--- 本文 ---
╭──

広く浅く

秋田市を中心に青森県津軽・動植物・旅行記などをご紹介します。

井川と盛岡のバス

2019-01-31 00:00:42 | 秋田のいろいろ
写真なしでバス2題。

1月中旬、西東北日野自動車秋田支店に、ナンバープレート取得前の新車らしきバスが置かれていた。
大型バス「ブルーリボン」で、2年ほど前のフルモデルチェンジ後は秋田県内ではバス会社は未導入、自家用でもおそらくなかったか。同設計のいすゞエルガを含めても。【2月2日訂正・いただいたコメントによれば、県立学校のスクールバスに昨年、エルガが入っているとのこと】
塗装は真っ白で文字もない。
ただ、紙が貼られていて「井川町様」とあった。南秋田郡井川町役場が買ったようだ。

井川町では町立義務教育学校(今年度から小中学校を一体化)の通学用スクールバスを運行している。
中央交通子会社の秋田中央トランスポートに委託していて、2台の専用車両で運行。いすゞキュービックの秋田22い801と802で、正面に行灯(トランスポート表記)があって、行き先表示はなく【2月2日補足・表示器スペースが埋められているのではなく、スペース自体がなくてフロントガラスが上へ拡大された形】、中央でなく後方に折り戸があり、車体には虹色の帯が巻かれ(沖縄のバス会社のものに似ているとか)るという、特徴的な車で、愛好家にはそこそこ知られていたそうだ。

今年度、801のほうが引退し、代わりに西東京バスがスクールバスとして使っていた中古を導入(13-41)。【31日補足】富士重工ボディのいすゞ。白に線が入ったような当たり障りない外観(西東京バス時代のまま)。【4月23日補足】明大中野八王子中学高校のスクール用だったとのこと。
ということで、802の後継がこの新車なのかもしれない。
町議会で、スクールバス購入が議決されたという情報もあった。

╰──

--- データ ---

╭──

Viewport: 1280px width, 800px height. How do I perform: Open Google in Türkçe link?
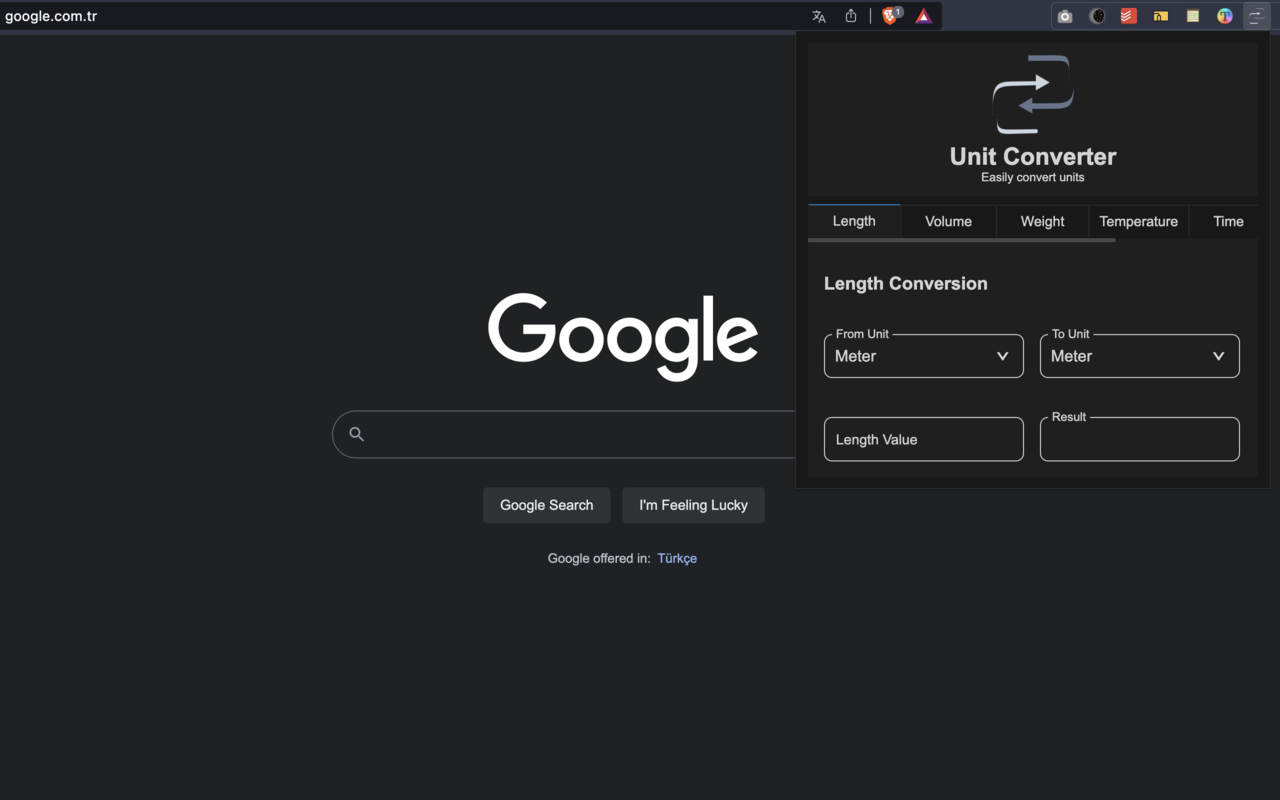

╰──
╭──

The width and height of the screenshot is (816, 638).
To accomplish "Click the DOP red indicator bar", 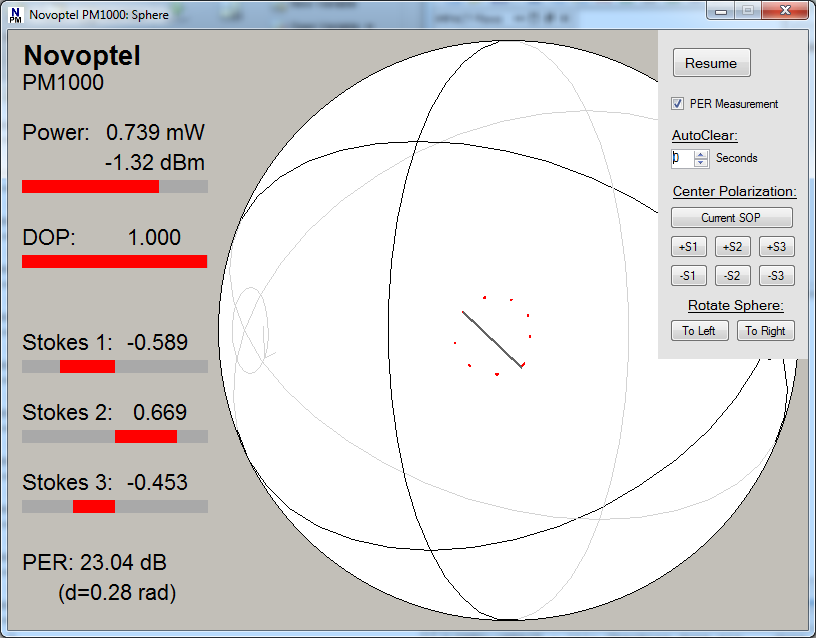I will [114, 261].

╰──

--- 問題 ---
a. 本文の内容を二文で要約せよ。
b. 本文から「井川町では町立義務教育学校(今年度から小」で始まり「そこそこ知られていたそうだ。」で終わる部分をそのまま書き写せ。
c. 本文について次の問いに答えよ。
(i) 支店に置かれていた新車は何という大型バスか。
(ii) 井川町のスクールバスの運行を委託されている会社はどこか。
(iii) 引退した801の代わりに導入された中古車は、以前どこがスクールバスとして使っていたか。

--- 解答 ---
a. 1月中旬、西東北日野自動車秋田支店に「井川町様」と紙が貼られた真っ白な新車の大型バス「ブルーリボン」が置かれており、南秋田郡井川町役場が買ったようだ。井川町は町立義務教育学校のスクールバスを秋田中央トランスポートに委託して2台の専用車両で運行しており、今年度801が引退して西東京バスの中古が導入されたことから、この新車は802の後継かもしれない。

b.
井川町では町立義務教育学校(今年度から小中学校を一体化)の通学用スクールバスを運行している。
中央交通子会社の秋田中央トランスポートに委託していて、2台の専用車両で運行。いすゞキュービックの秋田22い801と802で、正面に行灯(トランスポート表記)があって、行き先表示はなく【2月2日補足・表示器スペースが埋められているのではなく、スペース自体がなくてフロントガラスが上へ拡大された形】、中央でなく後方に折り戸があり、車体には虹色の帯が巻かれ(沖縄のバス会社のものに似ているとか)るという、特徴的な車で、愛好家にはそこそこ知られていたそうだ。

c.
(i) ブルーリボン
(ii) 秋田中央トランスポート(中央交通の子会社)
(iii) 西東京バス